* **WORK INSTRUCTION**
Please reproduce the data below with "location" swapped for "position" wherever it appears, changing nothing else.
==*==
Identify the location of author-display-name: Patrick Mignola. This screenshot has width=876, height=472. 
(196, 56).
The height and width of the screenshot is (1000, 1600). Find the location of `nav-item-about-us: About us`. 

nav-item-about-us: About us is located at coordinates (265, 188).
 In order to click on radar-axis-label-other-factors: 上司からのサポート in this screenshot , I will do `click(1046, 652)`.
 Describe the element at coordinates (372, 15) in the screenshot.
==*==
* **YOUR SOLUTION**
Identify the position of author-display-name: Patrick Mignola. This screenshot has width=876, height=472. 
(196, 56).
The height and width of the screenshot is (1000, 1600). Find the position of `nav-item-about-us: About us`. 

nav-item-about-us: About us is located at coordinates (265, 188).
 In order to click on radar-axis-label-other-factors: 上司からのサポート in this screenshot , I will do `click(1046, 652)`.
 Describe the element at coordinates (372, 15) in the screenshot.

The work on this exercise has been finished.